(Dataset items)
[Start of Attachment]
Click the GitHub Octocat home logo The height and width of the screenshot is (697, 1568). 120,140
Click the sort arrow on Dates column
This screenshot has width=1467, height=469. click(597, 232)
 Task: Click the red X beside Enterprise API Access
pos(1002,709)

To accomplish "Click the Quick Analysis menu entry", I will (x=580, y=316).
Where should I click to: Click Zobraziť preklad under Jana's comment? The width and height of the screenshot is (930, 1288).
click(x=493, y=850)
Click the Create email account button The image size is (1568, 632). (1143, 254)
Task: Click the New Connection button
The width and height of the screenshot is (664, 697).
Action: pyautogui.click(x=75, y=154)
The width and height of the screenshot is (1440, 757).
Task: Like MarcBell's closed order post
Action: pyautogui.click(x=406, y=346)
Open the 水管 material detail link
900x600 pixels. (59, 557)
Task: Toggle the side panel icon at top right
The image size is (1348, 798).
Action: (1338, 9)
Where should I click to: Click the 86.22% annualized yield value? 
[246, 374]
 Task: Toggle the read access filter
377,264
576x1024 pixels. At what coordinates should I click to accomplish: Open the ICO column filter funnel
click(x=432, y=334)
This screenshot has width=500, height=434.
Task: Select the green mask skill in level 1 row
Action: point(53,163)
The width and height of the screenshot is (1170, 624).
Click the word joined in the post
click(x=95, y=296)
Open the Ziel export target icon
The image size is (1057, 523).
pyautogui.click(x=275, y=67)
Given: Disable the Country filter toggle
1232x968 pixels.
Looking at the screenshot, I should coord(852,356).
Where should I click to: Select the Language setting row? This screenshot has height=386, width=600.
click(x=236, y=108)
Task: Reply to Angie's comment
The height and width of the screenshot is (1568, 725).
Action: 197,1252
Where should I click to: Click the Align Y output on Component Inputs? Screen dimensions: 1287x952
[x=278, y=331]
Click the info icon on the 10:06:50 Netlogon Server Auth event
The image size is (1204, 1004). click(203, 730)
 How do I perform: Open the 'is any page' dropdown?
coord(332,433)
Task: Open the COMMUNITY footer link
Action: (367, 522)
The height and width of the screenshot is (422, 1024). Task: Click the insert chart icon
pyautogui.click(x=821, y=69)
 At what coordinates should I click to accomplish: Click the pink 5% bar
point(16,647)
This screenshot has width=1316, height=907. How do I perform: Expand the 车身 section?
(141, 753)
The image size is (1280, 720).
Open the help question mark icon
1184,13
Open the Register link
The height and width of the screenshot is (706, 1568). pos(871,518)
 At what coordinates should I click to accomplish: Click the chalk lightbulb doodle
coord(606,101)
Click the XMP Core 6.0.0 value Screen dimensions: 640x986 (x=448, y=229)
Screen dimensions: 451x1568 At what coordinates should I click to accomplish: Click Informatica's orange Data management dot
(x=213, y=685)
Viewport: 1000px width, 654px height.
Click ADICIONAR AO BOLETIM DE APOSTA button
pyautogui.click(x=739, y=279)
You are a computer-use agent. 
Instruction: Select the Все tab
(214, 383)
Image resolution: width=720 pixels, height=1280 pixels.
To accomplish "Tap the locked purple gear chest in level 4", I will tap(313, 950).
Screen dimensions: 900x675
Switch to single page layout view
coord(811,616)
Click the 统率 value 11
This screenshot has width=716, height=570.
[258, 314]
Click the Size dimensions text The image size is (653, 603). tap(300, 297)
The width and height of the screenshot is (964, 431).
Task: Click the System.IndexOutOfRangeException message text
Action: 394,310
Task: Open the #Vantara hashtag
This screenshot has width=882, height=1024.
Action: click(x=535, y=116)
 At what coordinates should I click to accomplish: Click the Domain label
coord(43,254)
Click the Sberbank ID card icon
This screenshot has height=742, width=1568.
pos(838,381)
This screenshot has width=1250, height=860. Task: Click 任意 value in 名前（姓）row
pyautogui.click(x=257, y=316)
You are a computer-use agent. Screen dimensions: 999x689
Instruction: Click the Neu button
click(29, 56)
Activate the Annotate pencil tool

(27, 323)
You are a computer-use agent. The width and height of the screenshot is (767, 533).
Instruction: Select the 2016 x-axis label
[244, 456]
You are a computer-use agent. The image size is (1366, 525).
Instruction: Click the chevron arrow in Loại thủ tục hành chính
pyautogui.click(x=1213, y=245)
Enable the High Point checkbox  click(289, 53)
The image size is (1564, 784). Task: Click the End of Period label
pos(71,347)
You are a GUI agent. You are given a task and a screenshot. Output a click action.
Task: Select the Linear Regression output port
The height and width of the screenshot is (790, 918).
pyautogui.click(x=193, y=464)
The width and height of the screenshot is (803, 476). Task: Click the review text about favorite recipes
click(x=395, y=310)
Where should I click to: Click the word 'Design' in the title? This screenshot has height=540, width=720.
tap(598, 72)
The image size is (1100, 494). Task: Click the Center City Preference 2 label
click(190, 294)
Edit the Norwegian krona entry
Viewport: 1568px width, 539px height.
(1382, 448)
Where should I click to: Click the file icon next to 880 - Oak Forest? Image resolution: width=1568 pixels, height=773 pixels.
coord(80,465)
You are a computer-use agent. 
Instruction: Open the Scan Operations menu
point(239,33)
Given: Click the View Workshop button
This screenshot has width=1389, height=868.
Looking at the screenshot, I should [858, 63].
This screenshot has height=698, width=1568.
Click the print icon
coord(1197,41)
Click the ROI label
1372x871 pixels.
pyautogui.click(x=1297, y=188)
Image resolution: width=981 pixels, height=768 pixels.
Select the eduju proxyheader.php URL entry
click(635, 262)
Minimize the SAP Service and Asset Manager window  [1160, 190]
[End of Attachment]
— TASK TO COMPLETE —
Lines after the one containing "Given: Disable the Country filter toggle" are not wanted; repeat exactly each line above from the first up to and including it.

— RESPONSE TO THIS TASK —
Click the GitHub Octocat home logo The height and width of the screenshot is (697, 1568). 120,140
Click the sort arrow on Dates column
This screenshot has width=1467, height=469. click(597, 232)
 Task: Click the red X beside Enterprise API Access
pos(1002,709)

To accomplish "Click the Quick Analysis menu entry", I will (x=580, y=316).
Where should I click to: Click Zobraziť preklad under Jana's comment? The width and height of the screenshot is (930, 1288).
click(x=493, y=850)
Click the Create email account button The image size is (1568, 632). (1143, 254)
Task: Click the New Connection button
The width and height of the screenshot is (664, 697).
Action: pyautogui.click(x=75, y=154)
The width and height of the screenshot is (1440, 757).
Task: Like MarcBell's closed order post
Action: pyautogui.click(x=406, y=346)
Open the 水管 material detail link
900x600 pixels. (59, 557)
Task: Toggle the side panel icon at top right
The image size is (1348, 798).
Action: (1338, 9)
Where should I click to: Click the 86.22% annualized yield value? 
[246, 374]
 Task: Toggle the read access filter
377,264
576x1024 pixels. At what coordinates should I click to accomplish: Open the ICO column filter funnel
click(x=432, y=334)
This screenshot has width=500, height=434.
Task: Select the green mask skill in level 1 row
Action: point(53,163)
The width and height of the screenshot is (1170, 624).
Click the word joined in the post
click(x=95, y=296)
Open the Ziel export target icon
The image size is (1057, 523).
pyautogui.click(x=275, y=67)
Given: Disable the Country filter toggle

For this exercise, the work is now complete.